Thoughts about the bottlnecks
For the first bottleneck that features are not learned, one difficulty of learning those features for the image/question is that the pipeline includes some non-differentiable operations and thus back-propagation cannot be applied. An idea to overcome this difficulty is to use policy gradient [6].
For the second bottleneck, the idea is to first collect a dataset for it. And the main challenge lies in how to incorporate the external knowledge into VQA. An idea, proposed in [7], is to learn a mapping from the image and question to a query into the knowledge database and incorporate the results of the query into the pipeline.
References
[1] S. Papert. The summer vision project. Technical Report Vision Memo. No. 100, Artificial Intelligence Group, Massachusetts Institute of Technology, 1966.
[2] R. Szeliski. Computer Vision: Algorithms and Applications. Springer, 2010. http://szeliski.org/Book/.
[3] Q. Wu, D. Teney, P. Wang, C. Shen, A. Dick, and A. v. d. Hengel. Visual question answering: A survey of methods and datasets. Computer Vision and Image Understanding, 2017.
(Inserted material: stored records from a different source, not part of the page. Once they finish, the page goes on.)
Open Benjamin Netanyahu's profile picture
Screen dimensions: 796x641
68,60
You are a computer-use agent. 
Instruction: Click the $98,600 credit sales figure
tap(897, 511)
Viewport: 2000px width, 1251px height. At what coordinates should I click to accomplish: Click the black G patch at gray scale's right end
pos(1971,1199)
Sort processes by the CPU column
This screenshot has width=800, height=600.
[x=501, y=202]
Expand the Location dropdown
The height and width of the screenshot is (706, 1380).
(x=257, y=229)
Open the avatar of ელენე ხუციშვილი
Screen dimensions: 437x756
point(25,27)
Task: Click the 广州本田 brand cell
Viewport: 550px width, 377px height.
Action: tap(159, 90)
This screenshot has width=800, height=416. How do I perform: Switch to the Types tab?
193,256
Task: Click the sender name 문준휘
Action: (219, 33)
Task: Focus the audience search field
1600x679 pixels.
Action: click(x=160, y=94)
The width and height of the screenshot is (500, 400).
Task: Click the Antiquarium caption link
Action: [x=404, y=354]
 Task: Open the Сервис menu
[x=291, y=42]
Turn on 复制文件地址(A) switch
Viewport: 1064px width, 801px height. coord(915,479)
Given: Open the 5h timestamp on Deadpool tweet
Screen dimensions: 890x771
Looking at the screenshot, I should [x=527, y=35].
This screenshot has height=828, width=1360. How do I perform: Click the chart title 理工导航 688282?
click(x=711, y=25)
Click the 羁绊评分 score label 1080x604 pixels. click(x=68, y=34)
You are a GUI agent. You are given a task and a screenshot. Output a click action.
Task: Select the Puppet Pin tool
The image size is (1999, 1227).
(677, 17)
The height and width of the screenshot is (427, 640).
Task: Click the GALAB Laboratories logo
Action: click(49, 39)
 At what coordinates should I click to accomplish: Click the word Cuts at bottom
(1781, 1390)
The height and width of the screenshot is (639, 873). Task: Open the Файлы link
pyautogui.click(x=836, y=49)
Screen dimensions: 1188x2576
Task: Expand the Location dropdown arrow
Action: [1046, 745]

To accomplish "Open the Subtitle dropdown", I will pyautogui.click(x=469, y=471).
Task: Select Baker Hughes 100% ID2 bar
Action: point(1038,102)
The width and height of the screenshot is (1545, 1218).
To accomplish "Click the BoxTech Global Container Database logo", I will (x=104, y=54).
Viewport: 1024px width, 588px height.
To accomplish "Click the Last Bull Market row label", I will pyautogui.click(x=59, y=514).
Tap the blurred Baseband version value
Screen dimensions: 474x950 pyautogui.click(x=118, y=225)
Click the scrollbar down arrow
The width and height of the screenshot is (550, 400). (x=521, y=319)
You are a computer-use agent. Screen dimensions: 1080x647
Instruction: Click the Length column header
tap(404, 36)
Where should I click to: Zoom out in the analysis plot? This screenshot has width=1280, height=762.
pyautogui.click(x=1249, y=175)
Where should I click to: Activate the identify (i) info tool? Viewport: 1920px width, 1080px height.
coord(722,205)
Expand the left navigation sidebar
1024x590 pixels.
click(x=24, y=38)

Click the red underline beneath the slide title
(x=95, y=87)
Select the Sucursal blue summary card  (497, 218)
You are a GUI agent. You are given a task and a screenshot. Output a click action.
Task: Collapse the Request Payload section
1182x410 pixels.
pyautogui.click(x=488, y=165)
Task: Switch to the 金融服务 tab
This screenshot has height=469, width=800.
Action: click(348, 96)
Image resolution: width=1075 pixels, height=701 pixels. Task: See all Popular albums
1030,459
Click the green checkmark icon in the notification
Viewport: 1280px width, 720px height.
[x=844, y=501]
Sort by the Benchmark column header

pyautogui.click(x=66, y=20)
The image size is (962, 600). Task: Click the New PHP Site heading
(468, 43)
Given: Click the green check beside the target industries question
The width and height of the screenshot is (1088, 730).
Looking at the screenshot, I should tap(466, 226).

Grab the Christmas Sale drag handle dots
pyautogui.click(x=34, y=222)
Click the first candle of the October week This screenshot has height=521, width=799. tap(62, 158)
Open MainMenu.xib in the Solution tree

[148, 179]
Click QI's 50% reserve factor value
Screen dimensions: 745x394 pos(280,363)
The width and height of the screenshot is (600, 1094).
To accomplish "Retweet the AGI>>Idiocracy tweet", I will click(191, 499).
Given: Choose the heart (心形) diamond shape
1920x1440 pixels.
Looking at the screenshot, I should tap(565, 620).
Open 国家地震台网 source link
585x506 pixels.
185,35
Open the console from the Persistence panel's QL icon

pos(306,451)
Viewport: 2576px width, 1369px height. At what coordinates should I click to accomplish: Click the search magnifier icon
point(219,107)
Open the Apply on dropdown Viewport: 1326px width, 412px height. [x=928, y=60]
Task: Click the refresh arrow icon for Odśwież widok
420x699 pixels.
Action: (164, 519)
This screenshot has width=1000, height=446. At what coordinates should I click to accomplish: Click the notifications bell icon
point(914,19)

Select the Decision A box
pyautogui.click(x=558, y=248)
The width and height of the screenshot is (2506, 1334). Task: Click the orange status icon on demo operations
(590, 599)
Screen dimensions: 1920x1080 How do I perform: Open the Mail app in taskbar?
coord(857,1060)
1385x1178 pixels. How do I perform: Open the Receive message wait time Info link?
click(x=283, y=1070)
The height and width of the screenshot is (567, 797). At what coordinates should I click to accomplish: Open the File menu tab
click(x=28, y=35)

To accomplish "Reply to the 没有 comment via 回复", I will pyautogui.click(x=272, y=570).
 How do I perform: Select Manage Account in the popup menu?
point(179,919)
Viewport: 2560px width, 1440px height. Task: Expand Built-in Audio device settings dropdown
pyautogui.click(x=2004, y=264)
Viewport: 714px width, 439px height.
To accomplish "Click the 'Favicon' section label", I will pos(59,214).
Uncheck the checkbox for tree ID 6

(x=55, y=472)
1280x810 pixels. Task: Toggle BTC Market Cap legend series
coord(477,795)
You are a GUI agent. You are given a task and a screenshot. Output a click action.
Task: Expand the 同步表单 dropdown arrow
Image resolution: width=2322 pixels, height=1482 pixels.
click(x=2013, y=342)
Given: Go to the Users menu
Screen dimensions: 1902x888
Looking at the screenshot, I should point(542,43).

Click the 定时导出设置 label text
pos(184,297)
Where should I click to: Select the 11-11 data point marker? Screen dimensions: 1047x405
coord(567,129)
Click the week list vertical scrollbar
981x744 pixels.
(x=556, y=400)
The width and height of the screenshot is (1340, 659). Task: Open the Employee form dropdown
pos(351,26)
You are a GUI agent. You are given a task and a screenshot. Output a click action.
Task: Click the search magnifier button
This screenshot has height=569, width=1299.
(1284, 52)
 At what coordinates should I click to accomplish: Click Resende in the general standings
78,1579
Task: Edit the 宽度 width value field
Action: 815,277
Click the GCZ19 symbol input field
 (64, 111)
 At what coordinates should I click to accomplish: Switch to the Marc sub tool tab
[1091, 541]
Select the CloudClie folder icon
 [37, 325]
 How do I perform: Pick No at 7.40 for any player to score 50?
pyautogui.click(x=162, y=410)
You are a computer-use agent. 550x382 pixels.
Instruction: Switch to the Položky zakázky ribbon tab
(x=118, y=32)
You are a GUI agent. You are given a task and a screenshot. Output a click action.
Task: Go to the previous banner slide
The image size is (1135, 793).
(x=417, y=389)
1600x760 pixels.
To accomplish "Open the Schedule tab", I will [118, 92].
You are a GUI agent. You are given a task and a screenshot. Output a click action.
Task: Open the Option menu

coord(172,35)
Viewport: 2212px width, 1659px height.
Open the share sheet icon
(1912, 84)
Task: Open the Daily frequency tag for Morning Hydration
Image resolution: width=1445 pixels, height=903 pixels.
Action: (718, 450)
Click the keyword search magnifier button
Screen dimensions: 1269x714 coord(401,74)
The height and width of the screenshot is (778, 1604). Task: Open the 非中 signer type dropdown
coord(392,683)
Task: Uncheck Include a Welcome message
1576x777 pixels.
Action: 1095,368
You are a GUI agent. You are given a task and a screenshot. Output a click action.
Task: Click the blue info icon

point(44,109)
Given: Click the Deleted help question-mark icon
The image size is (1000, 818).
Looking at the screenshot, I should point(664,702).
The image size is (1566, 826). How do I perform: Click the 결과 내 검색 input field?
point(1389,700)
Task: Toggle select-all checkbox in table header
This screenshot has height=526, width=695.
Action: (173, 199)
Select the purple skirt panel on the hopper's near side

[4] P. Anderson, X. He, C. Buehler, D. Teney, M. Johnson, S. Gould, and L. Zhang. Bottom-Up and Top-Down Attention for Image Captioning and Visual Question Answering. In Proceedings of the IEEE Conference on Computer Vision and Pattern Recognition, 2018.
[5] A. Fukui, D. H. Park and D. Yang, A. Rohrbach, T. Darrell, and M. Rohrbach. Multimodal Compact Bilinear Pooling for Visual Question Answering and Visual Grounding. CoRR abs/1606.01847, 2016.
[6] J. Johnson, B. Hariharan, L. v. d. Maaten, J. Hoffman, L. Fei-Fei, C. L. Zitnick, and R. Girshick. Inferring and Executing Programs for Visual Reasoning. In Proceedings of the International Conference on Computer Vision, 2017.
[7] P. Wang, Q. Wu, C. Shen, A. v. d. Hengel, A. Dick. FVQA: fact-based visual question answering. CoRR abs/1606.05433, 2016.